Exercise directions.
Beginning at the line that contains "[Advertisement] (231, 1860)" and ending at the last line of the records below, retype each line exactly and add nothing.

Dataset entries:
━━━━━━━━━━

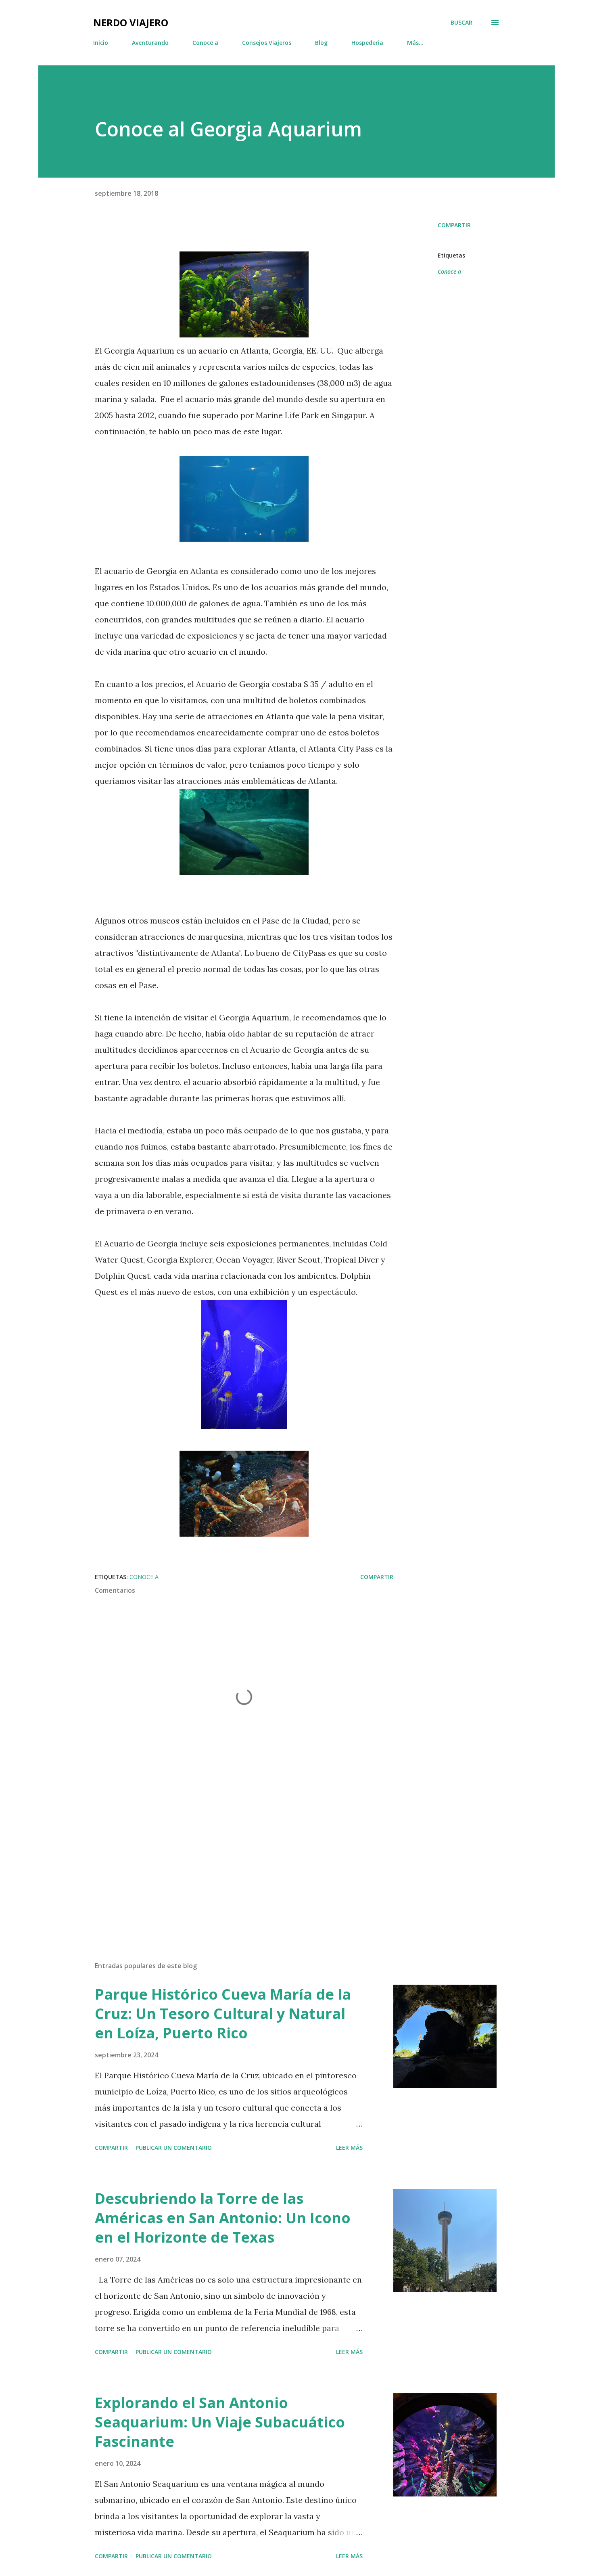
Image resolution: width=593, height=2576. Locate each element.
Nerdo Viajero (130, 22)
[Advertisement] (231, 1860)
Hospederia (367, 42)
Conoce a (205, 42)
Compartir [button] (454, 225)
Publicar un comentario (174, 2147)
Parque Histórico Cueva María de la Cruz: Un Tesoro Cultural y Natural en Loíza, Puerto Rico (223, 2013)
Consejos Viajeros (266, 42)
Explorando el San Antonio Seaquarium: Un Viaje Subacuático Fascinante (220, 2422)
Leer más (349, 2147)
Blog (321, 42)
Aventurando (150, 42)
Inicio (100, 42)
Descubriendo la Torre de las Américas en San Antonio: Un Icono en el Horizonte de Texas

━━━━━━━━━━

Task output.
[Advertisement] (231, 1860)
Hospederia (367, 42)
Conoce a (205, 42)
Compartir [button] (454, 225)
Publicar un comentario (174, 2147)
Parque Histórico Cueva María de la Cruz: Un Tesoro Cultural y Natural en Loíza, Puerto Rico (223, 2013)
Consejos Viajeros (266, 42)
Explorando el San Antonio Seaquarium: Un Viaje Subacuático Fascinante (220, 2422)
Leer más (349, 2147)
Blog (321, 42)
Aventurando (150, 42)
Inicio (100, 42)
Descubriendo la Torre de las Américas en San Antonio: Un Icono en el Horizonte de Texas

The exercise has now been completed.